__Page extract__:
But there are things that do, says clinical psychologist Raymond Chip Tafrate of Central Connecticut State University, who has pooled and analyzed data on 18 studies of anger treatment, and by summer, will have analyzed data on 50.

The research clearly shows, he says, that catharsis not only doesn't work but ``may actually be harmful.''

``There is a kernel of truth in the expressive school,'' says Jerry Deffenbacher, a Colorado State University psychologist. Some inhibited, overcontrolled people may be helped by learning to be ``more noisily expressive,'' especially in therapy, and to learn that their anger will not make the world crumble. But then they must move on and deal with their anger constructively.

For that, several methods -- notably relaxation and cognitive-behavioral therapy -- have been proven effective in studies.

Some relaxation approaches are modelled on treatments for anxiety, says Deffenbacher. The idea is to practice relaxation, then imagine an angering situation with increasing intensity until you can counteract your arousal with relaxation.

In the heat of an angry moment, he adds, the tried and true remedies of counting to 10, taking deep breaths and simply relaxing your muscles can also help.

__Recorded data__:
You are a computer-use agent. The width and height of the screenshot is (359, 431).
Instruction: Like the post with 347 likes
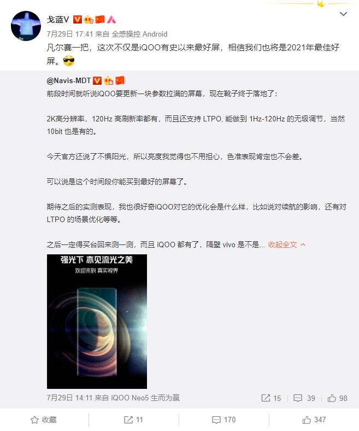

__Exercise set__:
1) Print the passage of the anger treatment text starting with "The research clearly" and going on through "their anger constructively.", word for word.
2) Pick up the text on treating anger after its last sentence and write what follows.

__Exercise responses__:
1)
The research clearly shows, he says, that catharsis not only doesn't work but ``may actually be harmful.''

``There is a kernel of truth in the expressive school,'' says Jerry Deffenbacher, a Colorado State University psychologist. Some inhibited, overcontrolled people may be helped by learning to be ``more noisily expressive,'' especially in therapy, and to learn that their anger will not make the world crumble. But then they must move on and deal with their anger constructively.

2)
In cognitive therapy, you learn to defuse anger ``by thinking about your thinking,'' says psychologist Albert Ellis, head of the Albert Ellis Institute for Rational Emotive Behavior Therapy in New York, and co-author, with Tafrate, of the 1997 book, ``How to Control Your Anger Before it Controls You.''

Say that a co-worker frustrates you. If you think, ``I don't like this. She really frustrates me,'' you'll feel mildly angry. But if you keep fuming, ``She is screwing up my entire life,'' you'll fan the flames and make anger last longer.

The problem really, Ellis believes, is an irrational belief that the world owes you something and that the other guy is ``no good as a human being'' because he's not doing ``what I consider the right thing.''

While many people who are chronically angry may have shaky self-esteem, that's not always the case. Some research, in fact, suggests it's grandiosity -- inflated self-esteem and sensitivity to criticism -- that causes chronic anger.

And what of anger that once had a concrete trigger -- like childhood sex abuse -- but becomes a crippling way of life? The trick here, psychologists say, is to acknowledge the anger, but to move on with your life and not get stuck in the anger forever. Still mad at your parents after 40 years? The tough-to-accept reality is that you may well have reason to be, but you're only keeping your own life on hold if you focus on that, not forward motion.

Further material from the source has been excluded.